Ölçülebilen performans iyileştirilebilir. Çevresel, sosyal ve yönetişime ilişkin kritik performans sonuçlarının paylaşılması, şirketin sürdürülebilirlik hedeflerine yönelik attığı adımları gösterir. Böylelikle, diğer paydaşların şirketin sürdürülebilir değer yaratmasına dair olan duyduğu güveni artar. Bunun yanı sıra sonuçları paylaşmak, diğer şirketlerle karşılaştırmalı değerlendirme yapma fırsatı oluşturarak öğrenme hızını artırır.

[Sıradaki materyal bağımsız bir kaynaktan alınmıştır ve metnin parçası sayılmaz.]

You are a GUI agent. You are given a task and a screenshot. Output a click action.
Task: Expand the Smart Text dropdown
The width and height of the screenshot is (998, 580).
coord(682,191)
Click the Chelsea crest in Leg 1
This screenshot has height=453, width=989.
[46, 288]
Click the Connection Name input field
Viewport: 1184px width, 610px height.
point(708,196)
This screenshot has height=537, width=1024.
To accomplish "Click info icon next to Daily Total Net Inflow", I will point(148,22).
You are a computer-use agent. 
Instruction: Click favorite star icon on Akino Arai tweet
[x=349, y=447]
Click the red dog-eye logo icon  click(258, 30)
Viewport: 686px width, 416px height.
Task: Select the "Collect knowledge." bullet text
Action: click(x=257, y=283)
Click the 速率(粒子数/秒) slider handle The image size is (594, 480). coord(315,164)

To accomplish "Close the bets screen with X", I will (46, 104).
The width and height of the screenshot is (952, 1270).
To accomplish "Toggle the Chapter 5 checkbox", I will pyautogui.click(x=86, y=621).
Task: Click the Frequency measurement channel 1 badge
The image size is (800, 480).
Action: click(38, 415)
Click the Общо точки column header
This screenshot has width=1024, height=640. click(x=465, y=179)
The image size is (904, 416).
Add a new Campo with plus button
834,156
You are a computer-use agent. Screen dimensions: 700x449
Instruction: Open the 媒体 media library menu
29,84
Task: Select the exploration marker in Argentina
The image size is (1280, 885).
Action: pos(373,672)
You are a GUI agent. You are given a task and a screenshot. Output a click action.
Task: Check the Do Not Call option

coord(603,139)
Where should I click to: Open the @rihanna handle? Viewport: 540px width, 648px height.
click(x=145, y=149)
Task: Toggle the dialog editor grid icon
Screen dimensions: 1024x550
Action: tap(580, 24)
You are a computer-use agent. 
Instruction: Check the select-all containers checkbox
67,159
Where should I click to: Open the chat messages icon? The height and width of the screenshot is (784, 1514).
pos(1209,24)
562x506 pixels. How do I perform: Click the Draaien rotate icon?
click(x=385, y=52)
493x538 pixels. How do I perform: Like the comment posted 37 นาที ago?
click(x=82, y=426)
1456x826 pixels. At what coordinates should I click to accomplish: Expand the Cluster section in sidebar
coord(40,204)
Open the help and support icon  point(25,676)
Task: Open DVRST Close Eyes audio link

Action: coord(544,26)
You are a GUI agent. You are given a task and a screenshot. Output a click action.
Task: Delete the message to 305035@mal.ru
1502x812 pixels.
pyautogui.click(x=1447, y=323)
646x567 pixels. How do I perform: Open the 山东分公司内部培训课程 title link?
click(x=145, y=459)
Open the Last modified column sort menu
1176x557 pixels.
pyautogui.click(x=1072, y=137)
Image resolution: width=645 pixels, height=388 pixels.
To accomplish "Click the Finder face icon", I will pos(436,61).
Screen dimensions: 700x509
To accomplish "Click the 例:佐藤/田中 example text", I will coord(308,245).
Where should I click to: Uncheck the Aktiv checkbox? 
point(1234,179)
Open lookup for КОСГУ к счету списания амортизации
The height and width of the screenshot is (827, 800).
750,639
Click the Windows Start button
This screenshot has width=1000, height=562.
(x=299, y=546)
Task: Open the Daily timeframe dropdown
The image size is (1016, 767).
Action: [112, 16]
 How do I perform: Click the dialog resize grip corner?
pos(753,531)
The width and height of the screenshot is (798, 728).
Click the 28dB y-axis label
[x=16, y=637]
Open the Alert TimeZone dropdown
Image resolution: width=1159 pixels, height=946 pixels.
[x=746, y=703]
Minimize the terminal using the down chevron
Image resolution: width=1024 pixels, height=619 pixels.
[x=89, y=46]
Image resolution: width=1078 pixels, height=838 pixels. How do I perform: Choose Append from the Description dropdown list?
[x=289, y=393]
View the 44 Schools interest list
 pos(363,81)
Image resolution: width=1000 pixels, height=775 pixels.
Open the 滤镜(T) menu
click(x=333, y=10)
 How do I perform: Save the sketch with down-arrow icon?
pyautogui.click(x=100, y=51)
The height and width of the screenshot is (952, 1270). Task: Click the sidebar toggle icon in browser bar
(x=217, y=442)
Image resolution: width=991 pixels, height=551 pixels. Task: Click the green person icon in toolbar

Hem şirket hem de şirketin paydaşları için şeffaflık, hesap verebilirliği beraberinde getirir. Çevresel, sosyal ve yönetişim ile ilgili sonuçların daha şeffaf raporlanması, şirketin sürdürülebilirlik konusunda gösterdiği faaliyetleri daha iyi paylaşmasını ve böylelikle şirkete duyulan güveni artırır. Bu da paydaşlarını sürdürülebilirlik hedeflerine katkıda bulunmaya teşvik eder. İklim değişikliği gibi sürdürülebilirlikle ilgili önemli sorunları ele almak için birçok paydaş grubunun uzun vadede iş birliği halinde olması gerekir. Bu iş birliğinin etkili ve uzun ömürlü olması için de paydaşlar arasında güvenin temini esastır.

Öneriler

  1. 1Çevresel, sosyal ve yönetişim ile ilgili kilit performans göstergeleri ve SMART (Spesifik, ölçülebilir, kabul edilen, gerçekçi, zamana bağlı) hedefler belirlemek: Belirlenen gösterge ve hedefler, sürdürülebilirlik performansını artırmak için gerekenlerle aynı doğrultuda olmalıdır. Sınıfının en iyisi olan şirketler; çevresel, sosyal ve yönetişim ile ilgili ölçütlerini finansal ölçütlerine entegre edip bu ölçütlere göre performanslarını paylaşarak sürdürülebilirlik performanslarının bütünsel bir görünümünü ortaya koyuyor. (Ör: Puma, Marks & Spencer)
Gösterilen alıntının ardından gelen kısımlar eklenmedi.